» **Your goal**: Swap "magnifier" for "magnifying glass" in the entries, starting at the line that contains "Image resolution: width=527" and stopping after the line that contains "click(x=288, y=75)". Give back only those lines with the swap made and everything else unchanged, and leave the pictures out.

» **Supplied records**:
────
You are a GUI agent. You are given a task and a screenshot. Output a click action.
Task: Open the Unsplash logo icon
────
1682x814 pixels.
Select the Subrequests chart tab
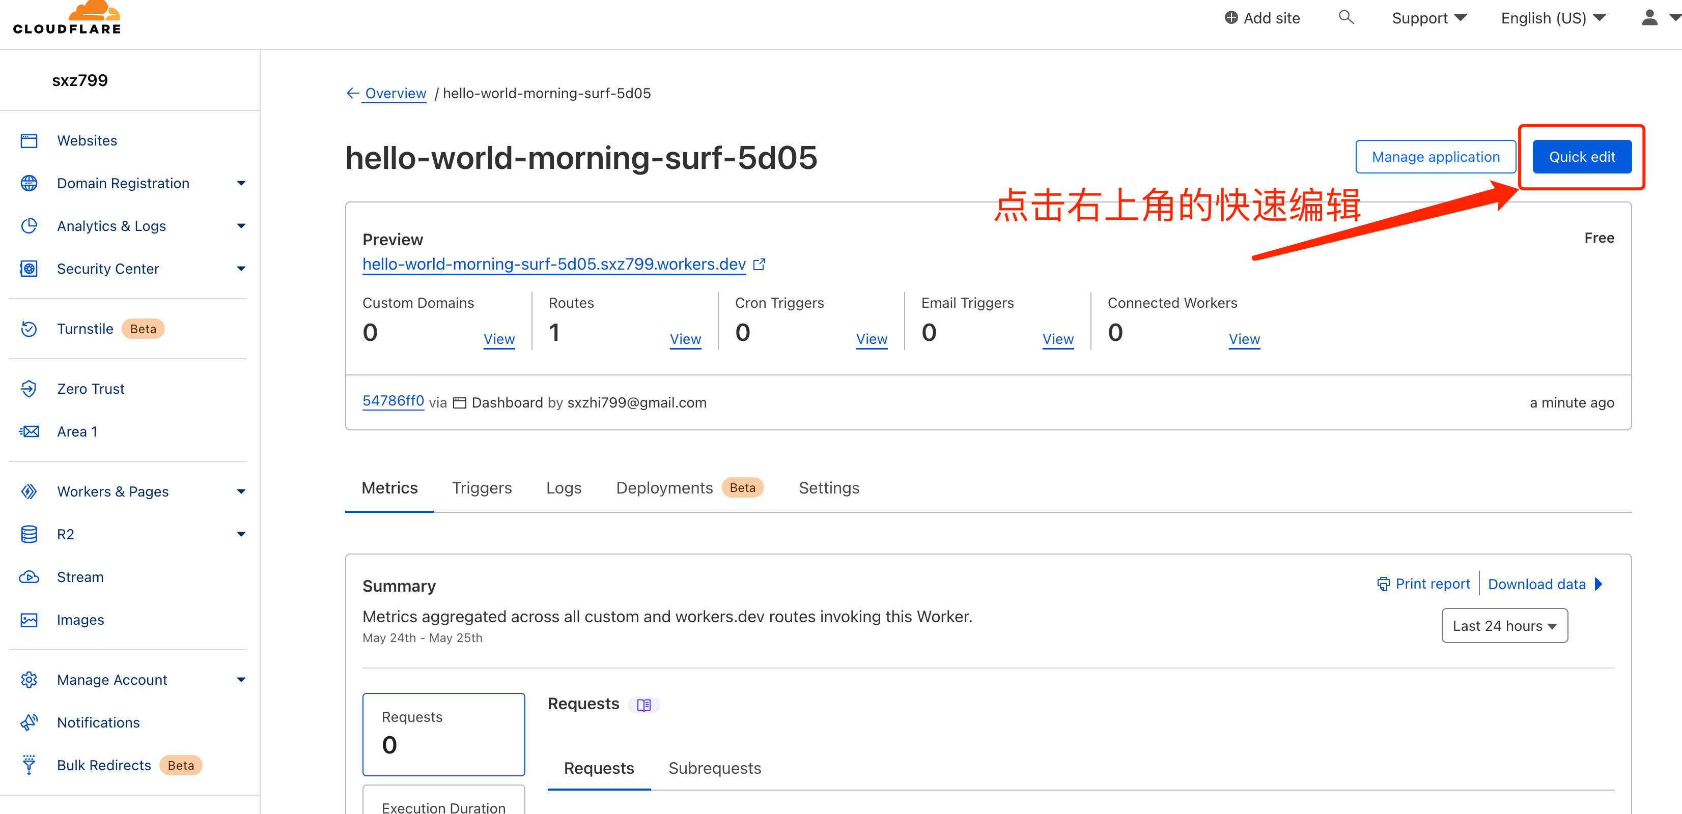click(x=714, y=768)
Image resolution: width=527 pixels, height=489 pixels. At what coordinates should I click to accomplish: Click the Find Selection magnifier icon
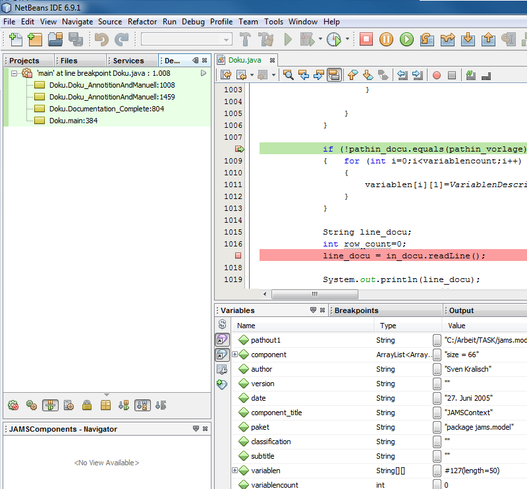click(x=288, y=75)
────
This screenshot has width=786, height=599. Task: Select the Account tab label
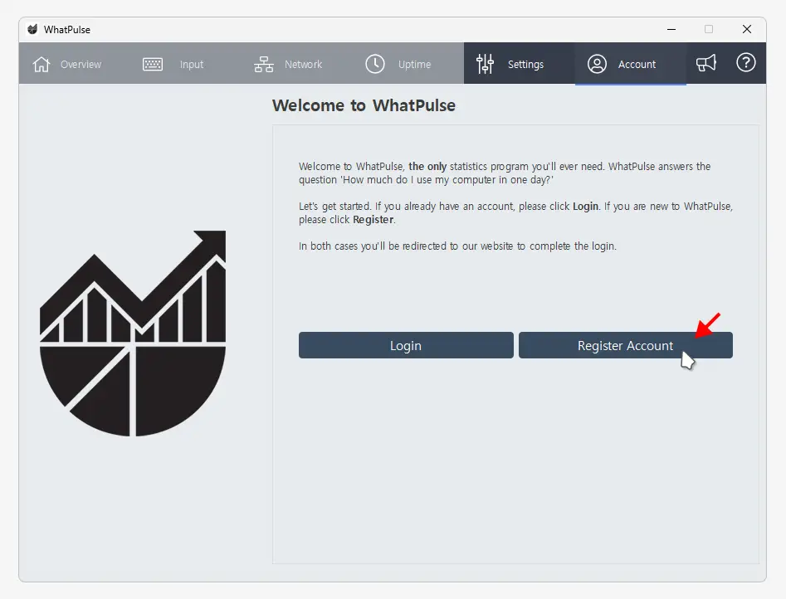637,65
────
» **In response**:
Image resolution: width=527 pixels, height=489 pixels. At what coordinates should I click to accomplish: Click the Find Selection magnifying glass icon
click(x=288, y=75)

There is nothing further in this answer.